=== Begin Enclosure ===

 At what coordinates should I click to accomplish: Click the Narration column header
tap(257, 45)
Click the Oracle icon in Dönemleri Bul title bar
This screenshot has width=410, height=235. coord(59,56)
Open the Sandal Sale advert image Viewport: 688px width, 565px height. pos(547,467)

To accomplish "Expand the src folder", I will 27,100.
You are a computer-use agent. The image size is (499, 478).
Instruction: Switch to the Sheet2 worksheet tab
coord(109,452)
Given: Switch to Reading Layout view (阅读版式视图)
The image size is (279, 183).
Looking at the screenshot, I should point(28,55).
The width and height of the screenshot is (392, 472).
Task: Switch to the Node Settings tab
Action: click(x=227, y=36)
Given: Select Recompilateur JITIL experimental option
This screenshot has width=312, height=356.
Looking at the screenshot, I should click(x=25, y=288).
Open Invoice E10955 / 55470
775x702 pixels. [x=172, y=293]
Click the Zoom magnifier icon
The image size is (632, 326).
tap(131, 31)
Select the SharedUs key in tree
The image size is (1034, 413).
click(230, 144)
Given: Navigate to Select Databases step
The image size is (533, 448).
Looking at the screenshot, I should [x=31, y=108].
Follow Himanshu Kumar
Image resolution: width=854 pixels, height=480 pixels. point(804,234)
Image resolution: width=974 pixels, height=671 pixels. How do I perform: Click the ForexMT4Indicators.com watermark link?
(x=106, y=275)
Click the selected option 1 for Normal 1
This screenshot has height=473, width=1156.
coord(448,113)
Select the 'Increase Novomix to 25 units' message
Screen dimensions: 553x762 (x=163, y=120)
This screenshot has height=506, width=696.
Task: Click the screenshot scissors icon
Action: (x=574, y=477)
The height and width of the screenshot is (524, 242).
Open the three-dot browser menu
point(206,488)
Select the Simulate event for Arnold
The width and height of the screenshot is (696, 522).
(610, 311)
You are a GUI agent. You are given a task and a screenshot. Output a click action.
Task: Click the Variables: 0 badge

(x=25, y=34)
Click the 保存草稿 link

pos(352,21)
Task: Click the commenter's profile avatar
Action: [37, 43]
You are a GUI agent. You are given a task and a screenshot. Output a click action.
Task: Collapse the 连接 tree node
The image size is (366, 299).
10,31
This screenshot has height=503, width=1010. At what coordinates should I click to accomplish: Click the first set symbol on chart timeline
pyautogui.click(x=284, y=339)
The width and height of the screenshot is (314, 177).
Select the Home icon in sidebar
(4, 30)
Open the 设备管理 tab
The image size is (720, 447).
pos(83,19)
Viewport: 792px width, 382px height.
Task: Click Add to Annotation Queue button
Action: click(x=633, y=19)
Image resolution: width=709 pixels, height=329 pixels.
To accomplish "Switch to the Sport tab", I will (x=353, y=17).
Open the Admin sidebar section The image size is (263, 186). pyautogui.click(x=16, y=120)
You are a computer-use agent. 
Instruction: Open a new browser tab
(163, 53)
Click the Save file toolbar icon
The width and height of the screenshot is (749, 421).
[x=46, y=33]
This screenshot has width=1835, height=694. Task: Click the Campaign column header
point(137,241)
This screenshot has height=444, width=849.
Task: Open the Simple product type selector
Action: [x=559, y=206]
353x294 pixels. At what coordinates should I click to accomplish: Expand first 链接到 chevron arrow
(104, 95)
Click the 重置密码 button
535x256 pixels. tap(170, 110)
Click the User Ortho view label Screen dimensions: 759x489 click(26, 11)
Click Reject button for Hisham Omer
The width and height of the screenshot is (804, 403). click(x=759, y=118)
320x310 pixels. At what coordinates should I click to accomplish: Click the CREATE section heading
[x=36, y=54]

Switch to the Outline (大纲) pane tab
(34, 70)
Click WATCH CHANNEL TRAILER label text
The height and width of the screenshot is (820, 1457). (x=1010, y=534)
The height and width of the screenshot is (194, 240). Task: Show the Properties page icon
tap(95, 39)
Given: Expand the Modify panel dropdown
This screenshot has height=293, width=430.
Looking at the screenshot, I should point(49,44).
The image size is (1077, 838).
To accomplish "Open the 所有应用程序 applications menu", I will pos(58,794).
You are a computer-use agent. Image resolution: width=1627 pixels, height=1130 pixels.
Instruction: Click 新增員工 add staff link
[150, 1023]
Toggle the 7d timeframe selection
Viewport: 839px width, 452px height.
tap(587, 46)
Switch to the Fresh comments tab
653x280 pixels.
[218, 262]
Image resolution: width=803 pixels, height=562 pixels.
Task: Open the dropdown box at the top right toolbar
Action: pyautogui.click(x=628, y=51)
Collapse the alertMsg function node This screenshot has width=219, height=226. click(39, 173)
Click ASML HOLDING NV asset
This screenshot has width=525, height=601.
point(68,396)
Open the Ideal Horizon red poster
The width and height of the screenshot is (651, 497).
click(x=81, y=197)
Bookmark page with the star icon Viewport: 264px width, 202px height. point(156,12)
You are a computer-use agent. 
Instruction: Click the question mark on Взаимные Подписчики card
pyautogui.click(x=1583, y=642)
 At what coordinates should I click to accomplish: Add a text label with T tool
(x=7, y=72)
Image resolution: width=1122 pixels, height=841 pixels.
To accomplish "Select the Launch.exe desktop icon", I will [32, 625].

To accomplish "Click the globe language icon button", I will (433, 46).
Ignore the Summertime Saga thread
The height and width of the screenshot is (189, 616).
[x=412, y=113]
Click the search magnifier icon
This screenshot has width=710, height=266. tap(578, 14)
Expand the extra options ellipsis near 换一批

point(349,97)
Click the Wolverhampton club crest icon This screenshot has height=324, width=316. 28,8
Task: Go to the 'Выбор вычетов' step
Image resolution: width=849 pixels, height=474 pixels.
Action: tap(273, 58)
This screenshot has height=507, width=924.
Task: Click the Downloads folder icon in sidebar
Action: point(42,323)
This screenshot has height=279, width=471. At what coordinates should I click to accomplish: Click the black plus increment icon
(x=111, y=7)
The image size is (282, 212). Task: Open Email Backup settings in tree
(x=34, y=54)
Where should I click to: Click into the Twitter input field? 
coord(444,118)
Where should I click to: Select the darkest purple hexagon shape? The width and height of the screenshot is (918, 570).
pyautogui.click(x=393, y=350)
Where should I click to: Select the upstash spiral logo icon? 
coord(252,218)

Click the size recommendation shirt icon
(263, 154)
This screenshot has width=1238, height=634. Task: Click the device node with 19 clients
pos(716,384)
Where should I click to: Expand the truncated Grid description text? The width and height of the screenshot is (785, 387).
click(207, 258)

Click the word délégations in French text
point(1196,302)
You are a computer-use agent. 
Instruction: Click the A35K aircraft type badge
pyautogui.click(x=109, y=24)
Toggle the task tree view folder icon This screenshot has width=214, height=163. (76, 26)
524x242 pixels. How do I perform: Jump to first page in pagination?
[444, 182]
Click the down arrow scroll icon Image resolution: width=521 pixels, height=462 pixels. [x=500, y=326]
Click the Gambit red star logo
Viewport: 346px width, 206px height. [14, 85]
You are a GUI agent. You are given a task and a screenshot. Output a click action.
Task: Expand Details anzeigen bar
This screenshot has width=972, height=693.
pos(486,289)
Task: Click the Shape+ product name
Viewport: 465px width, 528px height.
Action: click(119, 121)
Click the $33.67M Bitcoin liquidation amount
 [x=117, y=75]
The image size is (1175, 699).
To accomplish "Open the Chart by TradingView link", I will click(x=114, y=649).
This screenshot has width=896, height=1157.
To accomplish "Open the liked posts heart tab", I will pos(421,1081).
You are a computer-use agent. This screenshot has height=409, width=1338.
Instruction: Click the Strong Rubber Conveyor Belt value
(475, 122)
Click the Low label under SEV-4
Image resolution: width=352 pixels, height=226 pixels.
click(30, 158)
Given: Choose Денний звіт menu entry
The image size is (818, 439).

=== End Enclosure ===

[YOUR ASSIGNMENT]: Recopy the entries above in their entirety, exactly.

[SOLUTION TO THIS TASK]:
 At what coordinates should I click to accomplish: Click the Narration column header
tap(257, 45)
Click the Oracle icon in Dönemleri Bul title bar
This screenshot has width=410, height=235. coord(59,56)
Open the Sandal Sale advert image Viewport: 688px width, 565px height. pos(547,467)

To accomplish "Expand the src folder", I will 27,100.
You are a computer-use agent. The image size is (499, 478).
Instruction: Switch to the Sheet2 worksheet tab
coord(109,452)
Given: Switch to Reading Layout view (阅读版式视图)
The image size is (279, 183).
Looking at the screenshot, I should point(28,55).
The width and height of the screenshot is (392, 472).
Task: Switch to the Node Settings tab
Action: click(x=227, y=36)
Given: Select Recompilateur JITIL experimental option
This screenshot has width=312, height=356.
Looking at the screenshot, I should click(x=25, y=288).
Open Invoice E10955 / 55470
775x702 pixels. [x=172, y=293]
Click the Zoom magnifier icon
The image size is (632, 326).
tap(131, 31)
Select the SharedUs key in tree
The image size is (1034, 413).
click(230, 144)
Given: Navigate to Select Databases step
The image size is (533, 448).
Looking at the screenshot, I should [x=31, y=108].
Follow Himanshu Kumar
Image resolution: width=854 pixels, height=480 pixels. point(804,234)
Image resolution: width=974 pixels, height=671 pixels. How do I perform: Click the ForexMT4Indicators.com watermark link?
(x=106, y=275)
Click the selected option 1 for Normal 1
This screenshot has height=473, width=1156.
coord(448,113)
Select the 'Increase Novomix to 25 units' message
Screen dimensions: 553x762 (x=163, y=120)
This screenshot has height=506, width=696.
Task: Click the screenshot scissors icon
Action: (x=574, y=477)
The height and width of the screenshot is (524, 242).
Open the three-dot browser menu
point(206,488)
Select the Simulate event for Arnold
The width and height of the screenshot is (696, 522).
(610, 311)
You are a GUI agent. You are given a task and a screenshot. Output a click action.
Task: Click the Variables: 0 badge

(x=25, y=34)
Click the 保存草稿 link

pos(352,21)
Task: Click the commenter's profile avatar
Action: [37, 43]
You are a GUI agent. You are given a task and a screenshot. Output a click action.
Task: Collapse the 连接 tree node
The image size is (366, 299).
10,31
This screenshot has height=503, width=1010. At what coordinates should I click to accomplish: Click the first set symbol on chart timeline
pyautogui.click(x=284, y=339)
The width and height of the screenshot is (314, 177).
Select the Home icon in sidebar
(4, 30)
Open the 设备管理 tab
The image size is (720, 447).
pos(83,19)
Viewport: 792px width, 382px height.
Task: Click Add to Annotation Queue button
Action: click(x=633, y=19)
Image resolution: width=709 pixels, height=329 pixels.
To accomplish "Switch to the Sport tab", I will (x=353, y=17).
Open the Admin sidebar section The image size is (263, 186). pyautogui.click(x=16, y=120)
You are a computer-use agent. 
Instruction: Open a new browser tab
(163, 53)
Click the Save file toolbar icon
The width and height of the screenshot is (749, 421).
[x=46, y=33]
This screenshot has width=1835, height=694. Task: Click the Campaign column header
point(137,241)
This screenshot has height=444, width=849.
Task: Open the Simple product type selector
Action: [x=559, y=206]
353x294 pixels. At what coordinates should I click to accomplish: Expand first 链接到 chevron arrow
(104, 95)
Click the 重置密码 button
535x256 pixels. tap(170, 110)
Click the User Ortho view label Screen dimensions: 759x489 click(26, 11)
Click Reject button for Hisham Omer
The width and height of the screenshot is (804, 403). click(x=759, y=118)
320x310 pixels. At what coordinates should I click to accomplish: Click the CREATE section heading
[x=36, y=54]

Switch to the Outline (大纲) pane tab
(34, 70)
Click WATCH CHANNEL TRAILER label text
The height and width of the screenshot is (820, 1457). (x=1010, y=534)
The height and width of the screenshot is (194, 240). Task: Show the Properties page icon
tap(95, 39)
Given: Expand the Modify panel dropdown
This screenshot has height=293, width=430.
Looking at the screenshot, I should point(49,44).
The image size is (1077, 838).
To accomplish "Open the 所有应用程序 applications menu", I will pos(58,794).
You are a computer-use agent. Image resolution: width=1627 pixels, height=1130 pixels.
Instruction: Click 新增員工 add staff link
[150, 1023]
Toggle the 7d timeframe selection
Viewport: 839px width, 452px height.
tap(587, 46)
Switch to the Fresh comments tab
653x280 pixels.
[218, 262]
Image resolution: width=803 pixels, height=562 pixels.
Task: Open the dropdown box at the top right toolbar
Action: pyautogui.click(x=628, y=51)
Collapse the alertMsg function node This screenshot has width=219, height=226. click(39, 173)
Click ASML HOLDING NV asset
This screenshot has width=525, height=601.
point(68,396)
Open the Ideal Horizon red poster
The width and height of the screenshot is (651, 497).
click(x=81, y=197)
Bookmark page with the star icon Viewport: 264px width, 202px height. point(156,12)
You are a computer-use agent. 
Instruction: Click the question mark on Взаимные Подписчики card
pyautogui.click(x=1583, y=642)
 At what coordinates should I click to accomplish: Add a text label with T tool
(x=7, y=72)
Image resolution: width=1122 pixels, height=841 pixels.
To accomplish "Select the Launch.exe desktop icon", I will [32, 625].

To accomplish "Click the globe language icon button", I will (433, 46).
Ignore the Summertime Saga thread
The height and width of the screenshot is (189, 616).
[x=412, y=113]
Click the search magnifier icon
This screenshot has width=710, height=266. tap(578, 14)
Expand the extra options ellipsis near 换一批

point(349,97)
Click the Wolverhampton club crest icon This screenshot has height=324, width=316. 28,8
Task: Go to the 'Выбор вычетов' step
Image resolution: width=849 pixels, height=474 pixels.
Action: tap(273, 58)
This screenshot has height=507, width=924.
Task: Click the Downloads folder icon in sidebar
Action: point(42,323)
This screenshot has height=279, width=471. At what coordinates should I click to accomplish: Click the black plus increment icon
(x=111, y=7)
The image size is (282, 212). Task: Open Email Backup settings in tree
(x=34, y=54)
Where should I click to: Click into the Twitter input field? 
coord(444,118)
Where should I click to: Select the darkest purple hexagon shape? The width and height of the screenshot is (918, 570).
pyautogui.click(x=393, y=350)
Where should I click to: Select the upstash spiral logo icon? 
coord(252,218)

Click the size recommendation shirt icon
(263, 154)
This screenshot has width=1238, height=634. Task: Click the device node with 19 clients
pos(716,384)
Where should I click to: Expand the truncated Grid description text? The width and height of the screenshot is (785, 387).
click(207, 258)

Click the word délégations in French text
point(1196,302)
You are a computer-use agent. 
Instruction: Click the A35K aircraft type badge
pyautogui.click(x=109, y=24)
Toggle the task tree view folder icon This screenshot has width=214, height=163. (76, 26)
524x242 pixels. How do I perform: Jump to first page in pagination?
[444, 182]
Click the down arrow scroll icon Image resolution: width=521 pixels, height=462 pixels. [x=500, y=326]
Click the Gambit red star logo
Viewport: 346px width, 206px height. [14, 85]
You are a GUI agent. You are given a task and a screenshot. Output a click action.
Task: Expand Details anzeigen bar
This screenshot has width=972, height=693.
pos(486,289)
Task: Click the Shape+ product name
Viewport: 465px width, 528px height.
Action: click(119, 121)
Click the $33.67M Bitcoin liquidation amount
 [x=117, y=75]
The image size is (1175, 699).
To accomplish "Open the Chart by TradingView link", I will click(x=114, y=649).
This screenshot has width=896, height=1157.
To accomplish "Open the liked posts heart tab", I will pos(421,1081).
You are a computer-use agent. This screenshot has height=409, width=1338.
Instruction: Click the Strong Rubber Conveyor Belt value
(475, 122)
Click the Low label under SEV-4
Image resolution: width=352 pixels, height=226 pixels.
click(30, 158)
Given: Choose Денний звіт menu entry
The image size is (818, 439).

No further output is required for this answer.